Example 1.1 (continued) Cancer Research UK report a breast cancer prevalence of 4.5% for 59-year old British women. The corresponding predictive values are shown in the third row of Table 1.4: the positive predictive value is only 56% whereas the negative predictive value is 99%.
Prevalence | PPV | NPV |
---|---|---|
0.6% | 14% | 100% |
1.0% | 22% | 100% |
4.5% | 56% | 99% |
10.0% | 75% | 98% |
1.2.3 Likelihood ratios
Likelihood ratios are an alternative way for summarizing the accuracy of diagnostic tests.
Definition 1.4 The positive likelihood ratio is defined as
\[\begin{equation*} \mbox{LR}^+ = \frac{\mbox{Sens}}{1-\mbox{Spec}} \mbox{ and} \end{equation*}\]
the negative likelihood ratio as
\[\begin{equation*} \mbox{LR}^- = \frac{1-\mbox{Sens}}{\mbox{Spec}}. \end{equation*}\]

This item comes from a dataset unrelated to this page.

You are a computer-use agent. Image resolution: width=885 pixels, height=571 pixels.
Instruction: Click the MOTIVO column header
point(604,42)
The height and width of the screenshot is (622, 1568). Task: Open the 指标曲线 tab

Likelihood ratios are ratios of probabilities and summarise how many times more (or less) likely study subjects with the disease are to have a particular test result (\(\mbox{LR}^+\) for a positive result, \(\mbox{LR}^-\) for a negative result) than study subjects without the disease. In contrast to predictive values, they do not depend on disease prevalence.

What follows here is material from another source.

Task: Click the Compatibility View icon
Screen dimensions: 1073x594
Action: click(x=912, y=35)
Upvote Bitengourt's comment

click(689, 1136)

Useful tests have \(\mbox{LR}^+ > 1\) and \(\mbox{LR}^- < 1\). Likelihood ratios above 10 and below 0.1 are considered to provide strong evidence to rule in or rule out diagnoses (Deeks and Altman, 2004), respectively.
In the MW study (Example 1.1) we obtain: \[\begin{align*} \mbox{LR}^+ = \frac{86.6\%}{3.2\%} = {27.1} \ &\mbox{ and } \mbox{LR}^- = \frac{13.4\%}{96.8\%} = {0.14} \approx {1/7}. \end{align*}\]

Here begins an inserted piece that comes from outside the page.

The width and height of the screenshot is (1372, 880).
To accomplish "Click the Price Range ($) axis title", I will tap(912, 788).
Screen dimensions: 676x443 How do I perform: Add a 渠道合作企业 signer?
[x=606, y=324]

1.2.4 Bayesian updating with likelihood ratios
LRs quantify the change in disease odds after having observed a positive or negative test result:
\[\begin{eqnarray} \tag{1.2} \frac{\mbox{PPV}}{1-\mbox{PPV}} & = & \mbox{LR}^+ \, \cdot \, \frac{\mbox{Prev}}{1-\mbox{Prev}} \mbox{ and} \\[.3cm] \tag{1.3} \frac{1-\mbox{NPV}}{\mbox{NPV}} & = & \mbox{LR}^- \, \cdot \, \frac{\mbox{Prev}}{1-\mbox{Prev}} \\[.3cm] \mbox{ Posterior odds} & = & \mbox{ Likelihood ratio} \, \cdot \, \mbox{Prior odds}. \nonumber \end{eqnarray}\]
The odds on the left-hand side can be easily back-transformed to probabilities as \[ \mbox{Odds } \omega = \frac{\pi}{1-\pi} \qquad \mbox{ Probability } \pi=\frac{\omega}{1+\omega} . \]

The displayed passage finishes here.